YOUR OBJECTIVE:
With both ends included, transcribe exactly the records below from their first line to the line that contains "Select the green".

(Dataset entries)
-----

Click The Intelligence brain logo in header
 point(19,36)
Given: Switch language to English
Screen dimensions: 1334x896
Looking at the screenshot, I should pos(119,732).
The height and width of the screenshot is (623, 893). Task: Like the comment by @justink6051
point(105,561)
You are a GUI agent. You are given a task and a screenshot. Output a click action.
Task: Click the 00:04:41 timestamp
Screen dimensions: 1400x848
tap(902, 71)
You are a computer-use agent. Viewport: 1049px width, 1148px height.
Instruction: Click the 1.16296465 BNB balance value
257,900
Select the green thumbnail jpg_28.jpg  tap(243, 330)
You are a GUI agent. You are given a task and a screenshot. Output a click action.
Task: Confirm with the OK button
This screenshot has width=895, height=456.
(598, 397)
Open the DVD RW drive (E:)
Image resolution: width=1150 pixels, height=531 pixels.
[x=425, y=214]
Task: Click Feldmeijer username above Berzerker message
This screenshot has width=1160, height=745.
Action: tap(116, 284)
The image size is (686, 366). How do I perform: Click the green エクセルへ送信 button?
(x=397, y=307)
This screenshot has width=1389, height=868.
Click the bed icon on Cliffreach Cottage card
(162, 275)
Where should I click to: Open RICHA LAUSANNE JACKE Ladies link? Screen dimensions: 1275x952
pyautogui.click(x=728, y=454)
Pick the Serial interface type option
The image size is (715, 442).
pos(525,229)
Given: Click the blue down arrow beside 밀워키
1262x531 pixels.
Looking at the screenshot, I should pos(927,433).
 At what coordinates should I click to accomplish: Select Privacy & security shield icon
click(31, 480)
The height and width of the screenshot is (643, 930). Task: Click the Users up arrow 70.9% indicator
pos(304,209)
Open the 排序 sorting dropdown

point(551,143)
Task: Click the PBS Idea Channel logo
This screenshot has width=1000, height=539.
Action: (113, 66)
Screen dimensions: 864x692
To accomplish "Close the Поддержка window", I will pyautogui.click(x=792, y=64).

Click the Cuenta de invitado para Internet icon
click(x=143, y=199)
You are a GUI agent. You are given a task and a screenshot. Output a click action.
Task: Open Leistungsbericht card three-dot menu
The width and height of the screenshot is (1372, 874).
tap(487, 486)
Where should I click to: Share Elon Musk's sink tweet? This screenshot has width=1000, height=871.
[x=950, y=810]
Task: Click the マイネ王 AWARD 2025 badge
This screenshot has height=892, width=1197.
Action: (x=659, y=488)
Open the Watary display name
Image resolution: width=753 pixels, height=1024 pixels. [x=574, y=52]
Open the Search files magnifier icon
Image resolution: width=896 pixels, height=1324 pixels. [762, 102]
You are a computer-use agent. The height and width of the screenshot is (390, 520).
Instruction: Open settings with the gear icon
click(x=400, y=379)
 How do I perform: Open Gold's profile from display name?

-----

ANSWER BOX:
Click The Intelligence brain logo in header
 point(19,36)
Given: Switch language to English
Screen dimensions: 1334x896
Looking at the screenshot, I should pos(119,732).
The height and width of the screenshot is (623, 893). Task: Like the comment by @justink6051
point(105,561)
You are a GUI agent. You are given a task and a screenshot. Output a click action.
Task: Click the 00:04:41 timestamp
Screen dimensions: 1400x848
tap(902, 71)
You are a computer-use agent. Viewport: 1049px width, 1148px height.
Instruction: Click the 1.16296465 BNB balance value
257,900
Select the green thumbnail jpg_28.jpg  tap(243, 330)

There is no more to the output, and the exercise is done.